Argument: “You can’t control the exit, so it’s a mistake to try to pretend that you can.”
People who don’t believe they can control the exit, may also believe they can’t control the market or the customers for their products. They might just as well stay in bed – they can’t control anything and are fairly weak leaders of companies.
Great Impact leaders create their futures. They may not be able to control all aspects, but they can create an environment in which their thesis succeeds. Great leaders will drive towards scenarios that align with their values and
business goals. Just because you can’t control every externality does NOT mean that you must throw up your hands and refuse to plan for the future. It is exactly because of the uncertainty of the future, that exit planning is imperative.
Argument: “Social and Environmental Impact companies are not acquirable, so they should just focus on impact.”
Companies should BEGIN with the end in mind and create all three Impact value propositions (profit, impact, exit). Companies that create profit and
impact should be highly acquirable, and by thinking about it from the beginning, value of all three kinds can be baked into the core strategy.
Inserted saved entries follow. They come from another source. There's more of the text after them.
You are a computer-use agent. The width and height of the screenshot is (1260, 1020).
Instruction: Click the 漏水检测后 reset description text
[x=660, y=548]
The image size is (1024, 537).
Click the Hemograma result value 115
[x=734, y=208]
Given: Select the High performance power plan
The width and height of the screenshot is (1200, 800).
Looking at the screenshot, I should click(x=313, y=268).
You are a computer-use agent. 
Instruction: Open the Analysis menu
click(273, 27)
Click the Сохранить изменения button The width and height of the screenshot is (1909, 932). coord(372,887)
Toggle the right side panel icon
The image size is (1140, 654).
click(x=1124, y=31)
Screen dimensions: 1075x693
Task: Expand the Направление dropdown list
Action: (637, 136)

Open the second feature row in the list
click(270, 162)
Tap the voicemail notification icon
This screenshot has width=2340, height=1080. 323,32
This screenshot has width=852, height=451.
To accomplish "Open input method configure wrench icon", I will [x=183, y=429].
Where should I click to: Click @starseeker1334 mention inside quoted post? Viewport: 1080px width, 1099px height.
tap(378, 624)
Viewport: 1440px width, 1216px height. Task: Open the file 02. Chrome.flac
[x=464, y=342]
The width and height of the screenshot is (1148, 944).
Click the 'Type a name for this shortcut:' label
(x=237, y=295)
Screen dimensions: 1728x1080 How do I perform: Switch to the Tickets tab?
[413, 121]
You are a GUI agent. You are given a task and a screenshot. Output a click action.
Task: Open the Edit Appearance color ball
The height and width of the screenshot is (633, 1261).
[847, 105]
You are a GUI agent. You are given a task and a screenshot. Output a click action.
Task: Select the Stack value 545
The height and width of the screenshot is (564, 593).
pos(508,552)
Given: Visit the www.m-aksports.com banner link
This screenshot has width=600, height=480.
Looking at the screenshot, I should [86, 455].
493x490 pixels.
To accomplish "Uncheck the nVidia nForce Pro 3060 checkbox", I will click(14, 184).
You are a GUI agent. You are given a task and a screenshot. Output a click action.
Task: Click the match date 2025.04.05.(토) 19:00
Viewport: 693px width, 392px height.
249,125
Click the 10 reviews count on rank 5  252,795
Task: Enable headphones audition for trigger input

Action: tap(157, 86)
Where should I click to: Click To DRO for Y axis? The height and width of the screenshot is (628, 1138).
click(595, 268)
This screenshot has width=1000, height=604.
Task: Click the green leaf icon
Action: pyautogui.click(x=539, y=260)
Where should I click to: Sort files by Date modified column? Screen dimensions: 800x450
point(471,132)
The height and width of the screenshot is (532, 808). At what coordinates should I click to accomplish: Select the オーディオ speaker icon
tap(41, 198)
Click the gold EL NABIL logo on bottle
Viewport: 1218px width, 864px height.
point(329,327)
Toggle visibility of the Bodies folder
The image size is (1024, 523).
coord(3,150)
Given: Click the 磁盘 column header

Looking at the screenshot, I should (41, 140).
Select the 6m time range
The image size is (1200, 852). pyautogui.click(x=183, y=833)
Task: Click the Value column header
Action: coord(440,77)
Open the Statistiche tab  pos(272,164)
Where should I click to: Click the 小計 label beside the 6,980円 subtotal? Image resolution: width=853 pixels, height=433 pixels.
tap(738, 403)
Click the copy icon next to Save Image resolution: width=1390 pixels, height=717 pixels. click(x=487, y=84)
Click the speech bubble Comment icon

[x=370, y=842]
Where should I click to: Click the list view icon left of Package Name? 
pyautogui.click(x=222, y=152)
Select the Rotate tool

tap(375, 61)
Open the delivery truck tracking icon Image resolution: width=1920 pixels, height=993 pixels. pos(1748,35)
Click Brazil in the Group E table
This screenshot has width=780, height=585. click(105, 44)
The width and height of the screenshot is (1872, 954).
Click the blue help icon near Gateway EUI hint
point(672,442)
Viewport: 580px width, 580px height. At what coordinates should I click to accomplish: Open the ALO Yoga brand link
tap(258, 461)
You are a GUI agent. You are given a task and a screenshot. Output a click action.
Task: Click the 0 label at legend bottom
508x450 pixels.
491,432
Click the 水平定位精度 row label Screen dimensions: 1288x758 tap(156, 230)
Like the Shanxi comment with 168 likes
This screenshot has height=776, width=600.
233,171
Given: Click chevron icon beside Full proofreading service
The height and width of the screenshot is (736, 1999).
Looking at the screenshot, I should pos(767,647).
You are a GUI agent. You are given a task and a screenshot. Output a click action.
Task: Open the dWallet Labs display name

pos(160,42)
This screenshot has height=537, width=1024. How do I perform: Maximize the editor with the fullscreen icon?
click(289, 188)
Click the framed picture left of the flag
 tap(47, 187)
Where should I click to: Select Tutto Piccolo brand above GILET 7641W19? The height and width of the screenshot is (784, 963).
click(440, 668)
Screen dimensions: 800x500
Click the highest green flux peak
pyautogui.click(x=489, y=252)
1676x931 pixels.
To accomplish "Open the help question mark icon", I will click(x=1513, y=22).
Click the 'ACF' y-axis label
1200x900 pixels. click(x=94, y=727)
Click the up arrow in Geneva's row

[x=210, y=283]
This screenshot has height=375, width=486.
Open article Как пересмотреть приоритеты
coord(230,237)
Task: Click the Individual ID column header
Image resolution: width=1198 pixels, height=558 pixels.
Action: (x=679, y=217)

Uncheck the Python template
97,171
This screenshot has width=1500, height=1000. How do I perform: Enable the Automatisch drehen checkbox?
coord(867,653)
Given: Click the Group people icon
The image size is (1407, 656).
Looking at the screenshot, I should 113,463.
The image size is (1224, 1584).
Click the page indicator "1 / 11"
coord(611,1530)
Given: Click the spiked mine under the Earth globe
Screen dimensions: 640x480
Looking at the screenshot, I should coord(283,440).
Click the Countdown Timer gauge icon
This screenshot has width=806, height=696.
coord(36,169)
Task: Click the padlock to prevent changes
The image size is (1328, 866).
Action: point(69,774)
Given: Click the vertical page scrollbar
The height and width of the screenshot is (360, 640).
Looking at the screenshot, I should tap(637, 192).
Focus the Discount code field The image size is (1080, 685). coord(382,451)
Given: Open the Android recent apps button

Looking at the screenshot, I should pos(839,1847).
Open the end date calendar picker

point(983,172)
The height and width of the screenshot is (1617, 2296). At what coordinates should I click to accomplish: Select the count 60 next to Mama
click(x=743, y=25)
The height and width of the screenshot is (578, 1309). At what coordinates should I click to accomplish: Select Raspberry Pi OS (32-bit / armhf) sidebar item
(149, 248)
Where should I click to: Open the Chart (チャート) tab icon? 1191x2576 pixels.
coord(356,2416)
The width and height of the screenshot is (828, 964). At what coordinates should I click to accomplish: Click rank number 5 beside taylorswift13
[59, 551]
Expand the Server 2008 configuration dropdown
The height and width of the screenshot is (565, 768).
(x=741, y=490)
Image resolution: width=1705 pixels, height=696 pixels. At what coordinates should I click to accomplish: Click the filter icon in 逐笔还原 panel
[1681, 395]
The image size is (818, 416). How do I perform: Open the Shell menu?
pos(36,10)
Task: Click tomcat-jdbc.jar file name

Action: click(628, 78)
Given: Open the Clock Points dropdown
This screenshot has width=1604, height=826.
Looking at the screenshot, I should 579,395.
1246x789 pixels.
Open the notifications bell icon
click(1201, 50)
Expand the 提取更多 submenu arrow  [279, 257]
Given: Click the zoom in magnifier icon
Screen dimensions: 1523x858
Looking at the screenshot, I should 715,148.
When it comes time for exit, it’s not a cop-out or sell-out of values. I think of it more like a “commencement.” Just like when someone goes through Commencement at the end of high school, it doesn’t mean that they’ve ended their path towards education, but rather it means that they’re graduating to a higher level of execution by going on to university. Few would say that commencement in any way diminishes the quality of the person going through graduation.
So too with a company going through an exit. By being acquired the company can further its mission tenfold or more by leveraging the capital, sales channels, R&D, brand and other resources that the acquirer can bring to the Impact company. The net result is the opposite of a cop-out, but is rather a commencement of something even bigger and the Impact investor should be right next to the Impact CEO, helping them to achieve that end.
Investors who believe that making a profit is bad should stick to philanthropy. If they need to lose money to feel good about themselves, philanthropy is a quick path to 100% financial loss. Even a zero interest loan to a non-profit results in a profit of zero which is 100% more than a philanthropic gift. Investors who have a problem with Impact companies being profitable should stick to philanthropy rather than dragging down promising Impact startup CEOs and limiting the evergreen effect of reinvestment.
The more that Impact investors focus on achieving positive social and environmental outcomes along with value creation, the more capital will be available to support Impact startups and the more good will be done in the world.
Impact investing is at an inflection point and is growing at an astronomical rate. The global market for impact investments is expected to top $300 Billion by 2020. Capital is chasing Impact deals because of a new breed of Fund managers who apply the discipline and expectations of venture capital to Impact. The more we see of this kind of investing, the better the Impact Investing space will be for everyone.